A recent addition to the former Oasis songwriter and Celebrity Deathmatch contender’s ensemble, French expat Marionneau has spent many years cementing her own legacy as frontwoman and main creative force behind London based group Le Volume Courbe.  Their sound colors outside of the lines drawn by a deep pool of influences ranging from Nico to Cornelius, blending strings, electronics, and acoustic guitar accompaniment in such a way that evokes images of bustling downtown streets and snowy rural expanses within a span of minutes.

In the nearly two decades of their existence, Le Volume Courbe has gone through various iterations featuring such notable talents as Mazzy Star’s Hope Sandoval, The Clientele’s Mel Draisey, as well as My Bloody Valentine’s Colm O’Ciossig and Kevin Shields. The endorsement from the latter arguably served to expand Le Volume Courbe’s audience more effectively than EMI’s lukewarm distribution of their 2005 debut LP I Killed My Best Friend ever did. Indeed, the disc more or less became a cutout bin rarity by the time they were tapped to support My Bloody Valentine on their first American voyage of the 21st century back in 2008.

For all of her brilliance, however, Marionneau isn’t exactly the most prolific auteur. Though a cover of folk standard Freight Train made it to vinyl via UK label Trouble Records in 2007, behind the scenes shuffling resulted in considerable delays for the follow-up Theodaurus Rex EP. Initially cancelled by Trouble and finally released in 2011 via Pickpocket Records (a joint venture between Shields and Marrioneau), the EP essentially served as a teaser for the group’s sophomore LP, 2015’s I Wish Dee Dee Ramone Was HereWith Me.

» RAW DATA
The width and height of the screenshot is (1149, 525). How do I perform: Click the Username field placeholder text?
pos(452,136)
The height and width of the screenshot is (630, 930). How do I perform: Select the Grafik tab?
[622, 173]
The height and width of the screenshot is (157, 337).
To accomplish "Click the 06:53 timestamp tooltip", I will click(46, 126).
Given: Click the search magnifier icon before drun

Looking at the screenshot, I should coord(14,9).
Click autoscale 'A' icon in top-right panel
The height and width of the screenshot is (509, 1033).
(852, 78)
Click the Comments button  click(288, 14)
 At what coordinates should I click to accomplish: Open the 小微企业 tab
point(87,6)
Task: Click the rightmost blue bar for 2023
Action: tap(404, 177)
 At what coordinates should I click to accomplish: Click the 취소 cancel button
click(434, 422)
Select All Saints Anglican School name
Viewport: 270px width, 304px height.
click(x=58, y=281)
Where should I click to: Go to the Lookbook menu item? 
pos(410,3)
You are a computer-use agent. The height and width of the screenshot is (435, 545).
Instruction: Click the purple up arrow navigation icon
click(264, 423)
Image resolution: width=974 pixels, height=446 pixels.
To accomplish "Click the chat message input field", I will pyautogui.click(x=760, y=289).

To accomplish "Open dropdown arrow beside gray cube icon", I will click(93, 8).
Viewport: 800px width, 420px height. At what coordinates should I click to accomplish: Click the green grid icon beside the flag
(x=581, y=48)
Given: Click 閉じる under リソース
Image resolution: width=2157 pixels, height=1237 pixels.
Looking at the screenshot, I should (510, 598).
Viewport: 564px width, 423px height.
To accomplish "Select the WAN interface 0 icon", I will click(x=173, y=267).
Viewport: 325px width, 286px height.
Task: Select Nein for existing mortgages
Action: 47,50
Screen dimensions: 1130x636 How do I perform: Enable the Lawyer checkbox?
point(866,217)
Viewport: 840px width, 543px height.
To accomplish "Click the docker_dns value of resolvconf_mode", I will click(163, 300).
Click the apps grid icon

» GIVEN TASK 1
Translate this sentence from the Le Volume Courbe article into Spanish: "For all of her brilliance, however, Marionneau isn’t exactly the most prolific auteur."
» GIVEN TASK 2
Reproduce the Le Volume Courbe article from "In the nearly" up to and including "back in 2008.", substituting "halfhearted" for "lukewarm".

» OUTPUT 1
Sin embargo, a pesar de todo su talento, Marionneau no es precisamente la autora más prolífica.

» OUTPUT 2
In the nearly two decades of their existence, Le Volume Courbe has gone through various iterations featuring such notable talents as Mazzy Star’s Hope Sandoval, The Clientele’s Mel Draisey, as well as My Bloody Valentine’s Colm O’Ciossig and Kevin Shields. The endorsement from the latter arguably served to expand Le Volume Courbe’s audience more effectively than EMI’s halfhearted distribution of their 2005 debut LP I Killed My Best Friend ever did. Indeed, the disc more or less became a cutout bin rarity by the time they were tapped to support My Bloody Valentine on their first American voyage of the 21st century back in 2008.